— А именно?

— Клоуды. Скажем, я пойду к ним. «Простите, не будет ли вам интересно узнать, что покойный Роберт Андерхей благополучно живет и здравствует?»

Они клюнут немедленно.

Дэвид сказал презрительно:

— С них вы ничего не получите. Они все до единого сидят без денег.

— Да, но существует такая штука, как соглашение. Столько-то наличными в тот день, когда будет доказано, что Андерхей жив, а миссис Гордон Клоуд на самом деле все еще миссис Роберт Андерхей, и, следовательно, завещание Гордона Клоуда, составленное до его женитьбы, остается в полной силе…

Несколько минут Дэвид сидел молча, затем спросил напрямик:

— Сколько?

Ответ прозвучал столь же прямо:

— Двадцать тысяч.

— Исключено!
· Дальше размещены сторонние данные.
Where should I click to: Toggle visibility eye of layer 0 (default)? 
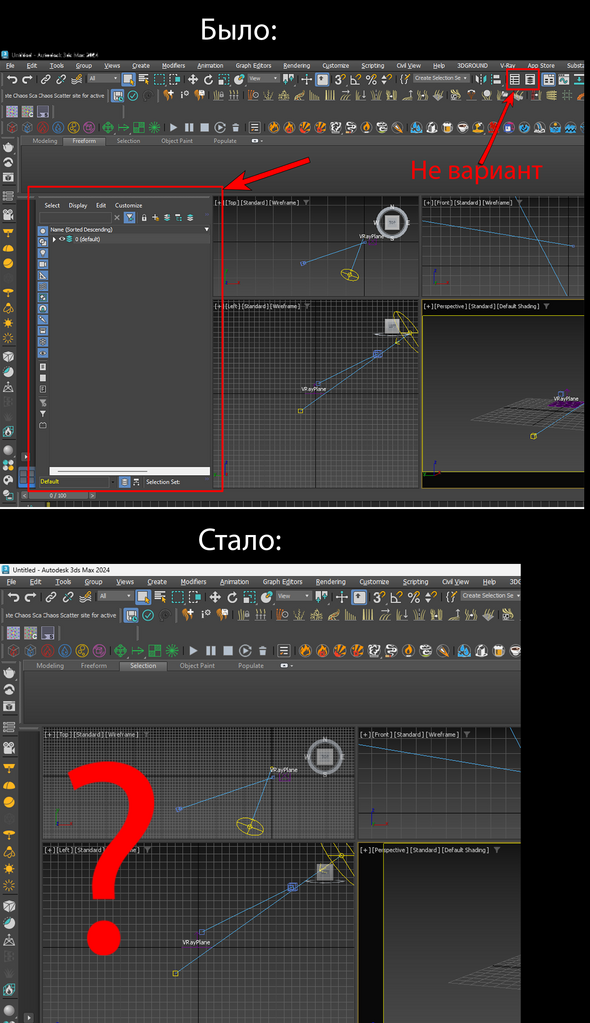(62, 239)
Моя сестра не может трогать капитал. Она имеет только проценты.

— В таком случае — десять тысяч. Это она достанет с легкостью. Ведь имеются драгоценности, верно?

Дэвид помолчал, затем неожиданно сказал:

— Ладно.

На мгновение его собеседник растерялся. Его, казалось, удивила легкость победы.

— Никаких чеков, — резко сказал он. — Платить наличными.

— Вы должны дать нам время достать деньги.

— Пожалуйста, сорок восемь часов.

— Давайте до вторника.

— Хорошо. Вы принесете деньги сюда. — И прежде чем Дэвид успел ответить, добавил:

— Я не назначаю встречу в уединенной роще или на пустынном берегу реки, не думайте. Вы принесете деньги сюда, в «Олень», в девять часов вечера, во вторник.

— А вы подозрительны, я вижу.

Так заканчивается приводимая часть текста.